Interdisciplinary Ph.D. Program in Biostatistics, Ohio State University, Columbus, Ohio, United State of America.
Department of Molecular Medicine, University of Texas Health Science Center, San Antonio, Texas, United State of America.
PLoS Comput Biol. 2022 Jun 13;18(6):e1010129. doi: 10.1371/journal.pcbi.1010129. eCollection 2022 Jun.
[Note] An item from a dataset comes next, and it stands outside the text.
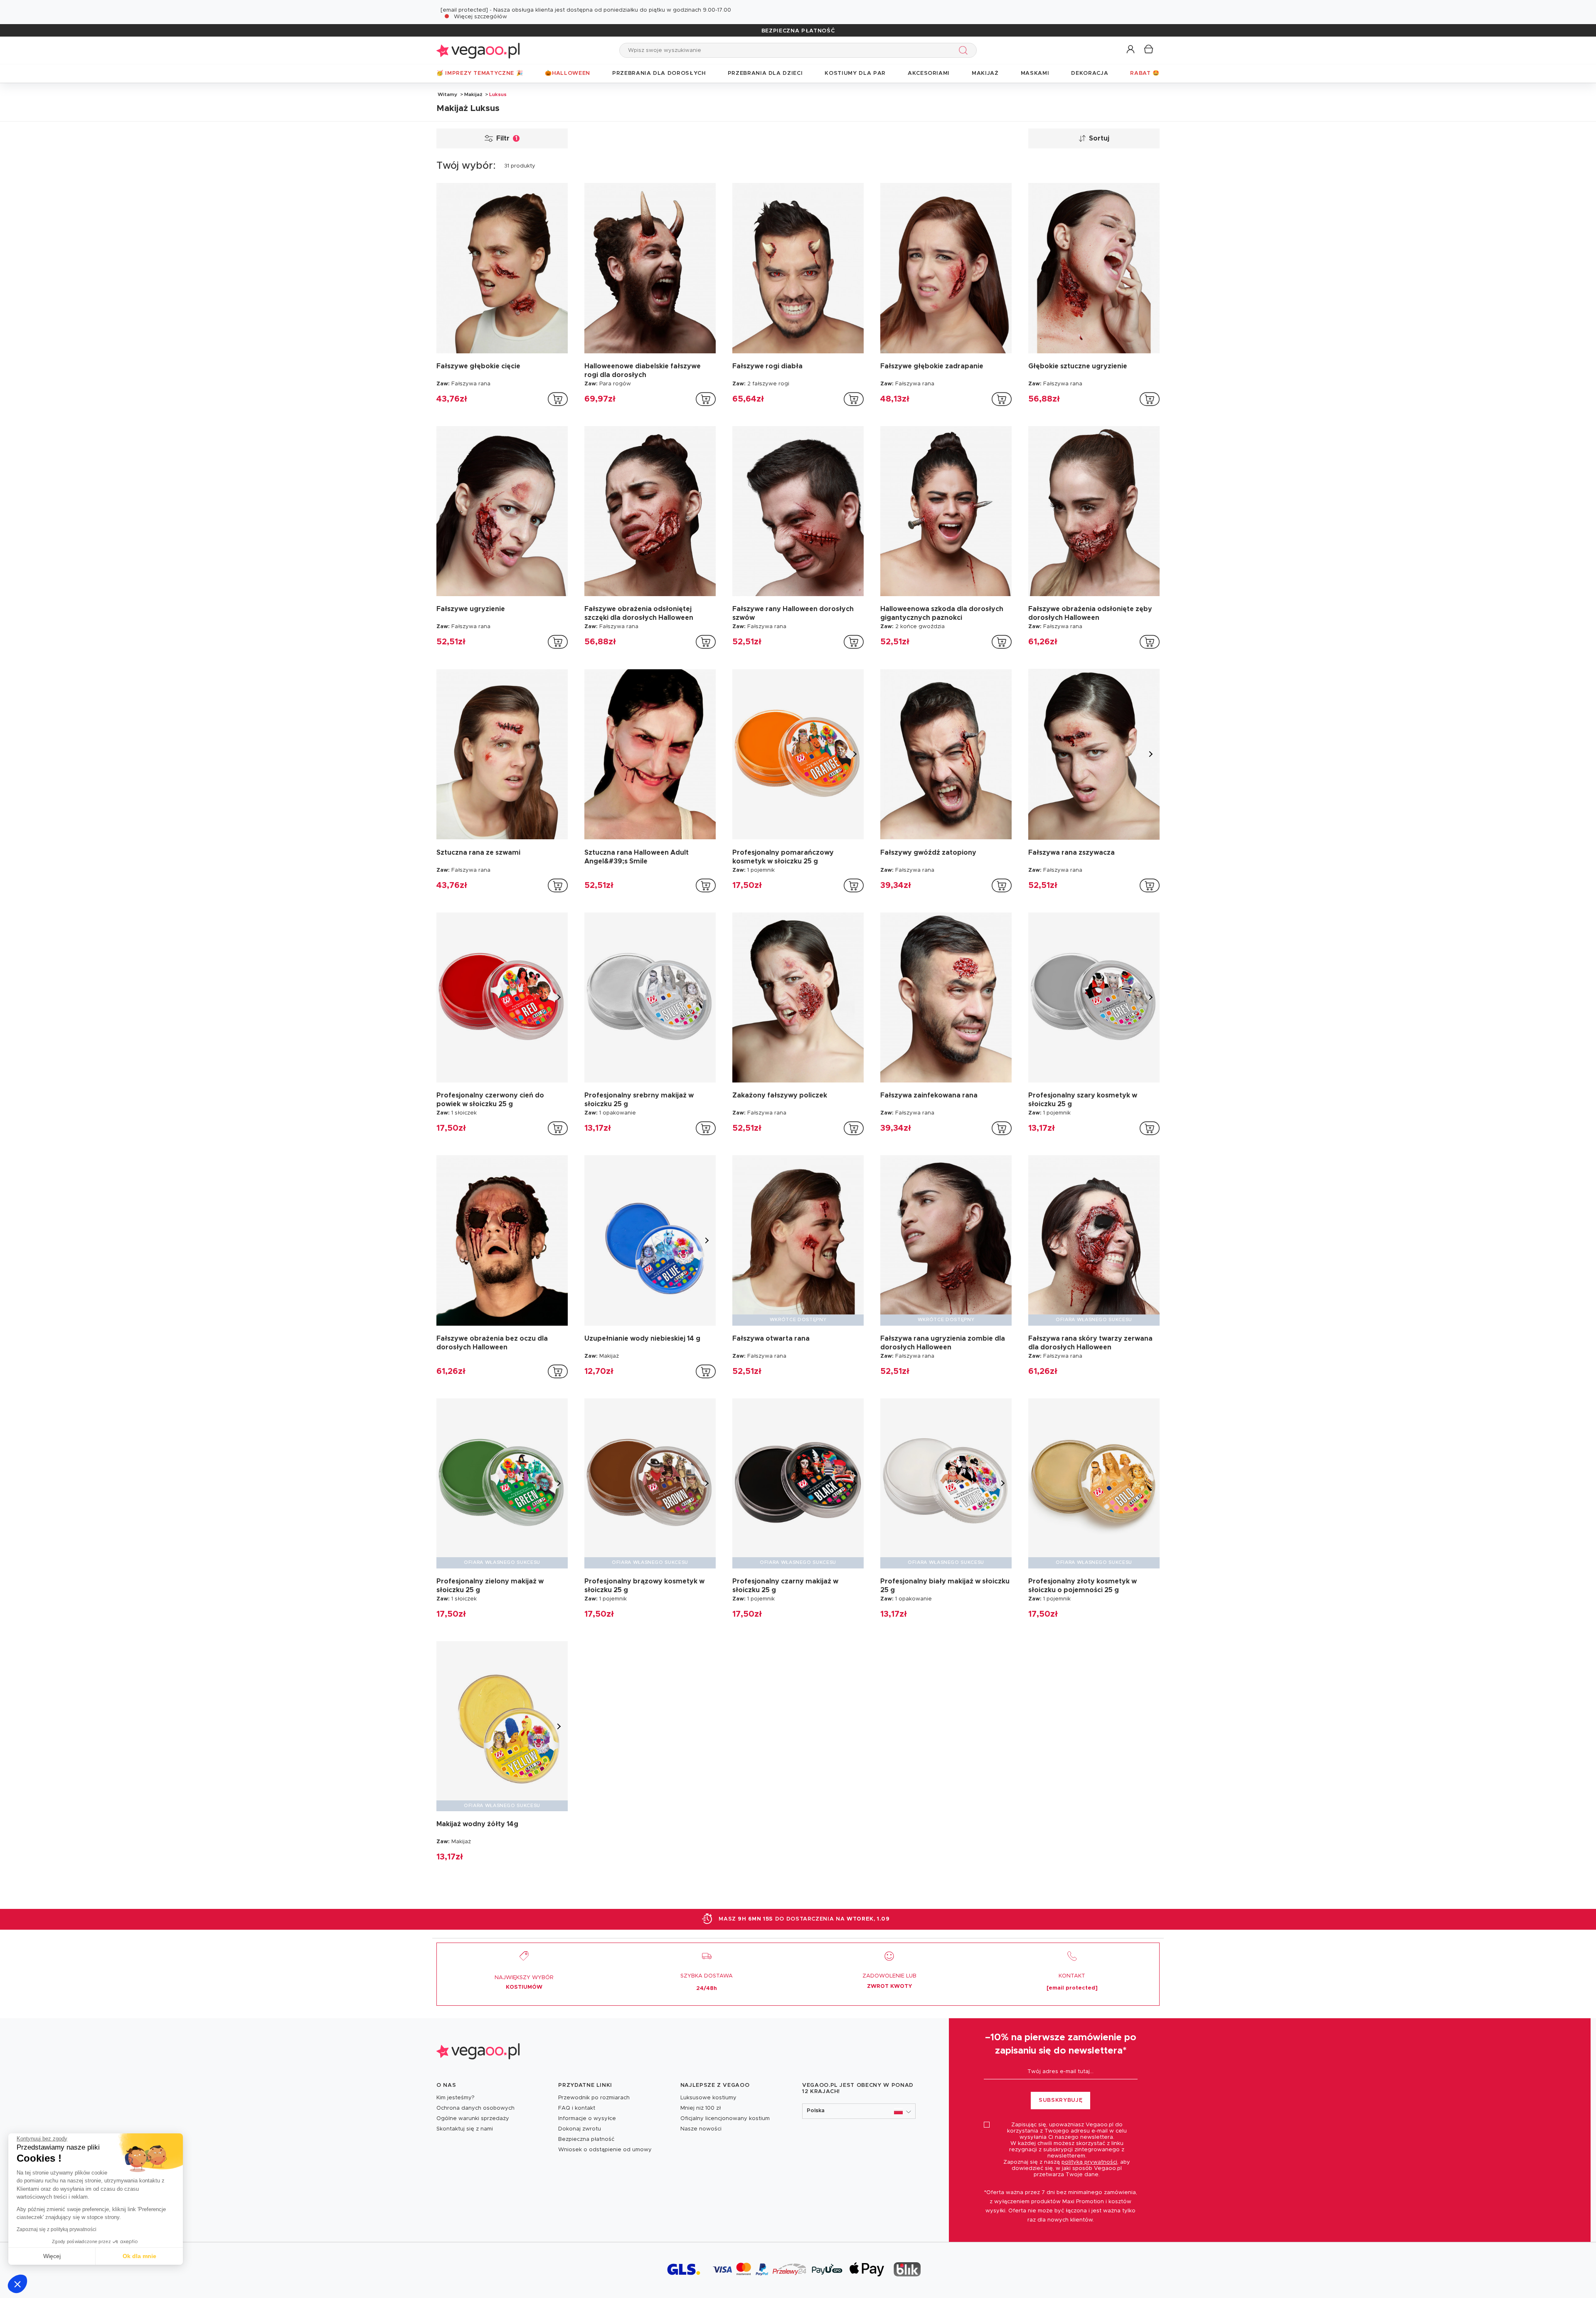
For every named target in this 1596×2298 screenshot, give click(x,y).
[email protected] (464, 10)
Single cell Hi-C techniques enable one to study cell to cell variability in chromatin interactions. However, single cell Hi-C (scHi-C) data suffer severely from sparsity, that is, the existence of excess zeros due to insufficient sequencing depth. Complicating the matter further is the fact that not all zeros are created equal: some are due to loci truly not interacting because of the underlying biological mechanism (structural zeros); others are indeed due to insufficient sequencing depth (sampling zeros or dropouts), especially for loci that interact infrequently. Differentiating between structural zeros and dropouts is important since correct inference would improve downstream analyses such as clustering and discovery of subtypes. Nevertheless, distinguishing between these two types of zeros has received little attention in the single cell Hi-C literature, where the issue of sparsity has been addressed mainly as a data quality improvement problem. To fill this gap, in this paper, we propose HiCImpute, a Bayesian hierarchical model that goes beyond data quality improvement by also identifying observed zeros that are in fact structural zeros. HiCImpute takes spatial dependencies of scHi-C 2D data structure into account while also borrowing information from similar single cells and bulk data, when such are available. Through an extensive set of analyses of synthetic and real data, we demonstrate the ability of HiCImpute for identifying structural zeros with high sensitivity, and for accurate imputation of dropout values. Downstream analyses using data improved from HiCImpute yielded much more accurate clustering of cell types compared to using observed data or data improved by several comparison methods. Most significantly, HiCImpute-improved data have led to the identification of subtypes within each of the excitatory neuronal cells of L4 and L5 in the prefrontal cortex.
单细胞 Hi-C 技术使人们能够研究染色质相互作用中的细胞间可变性。然而,单细胞 Hi-C(scHi-C)数据严重稀疏,即由于测序深度不足而存在过多的零值。使问题更加复杂的是,并非所有的零值都是平等产生的:有些是由于潜在的生物学机制导致的真实不存在相互作用的区域(结构零值);另一些确实是由于测序深度不足(采样零值或缺失值)造成的,尤其是对于那些很少相互作用的区域。区分结构零值和缺失值很重要,因为正确的推断可以改善下游分析,如聚类和发现亚型。然而,在单细胞 Hi-C 文献中,很少关注区分这两种零值的问题,其中稀疏性问题主要作为数据质量改进问题来解决。为了填补这一空白,在本文中,我们提出了 HiCImpute,这是一种贝叶斯层次模型,通过识别实际上是结构零值的观察零值,超越了数据质量改进。HiCImpute 在考虑 scHi-C 2D 数据结构的空间依赖性的同时,还利用了相似的单细胞和批量数据的信息(如果有的话)。通过对合成和真实数据的广泛分析,我们证明了 HiCImpute 具有高灵敏度识别结构零值的能力,以及准确推断缺失值的能力。使用 HiCImpute 改进后的数据进行下游分析,与使用观察数据或几种比较方法改进后的数据相比,细胞类型的聚类更加准确。最重要的是,HiCImpute 改进后的数据导致了在大脑前额叶皮层 L4 和 L5 的兴奋性神经元细胞中识别出亚型。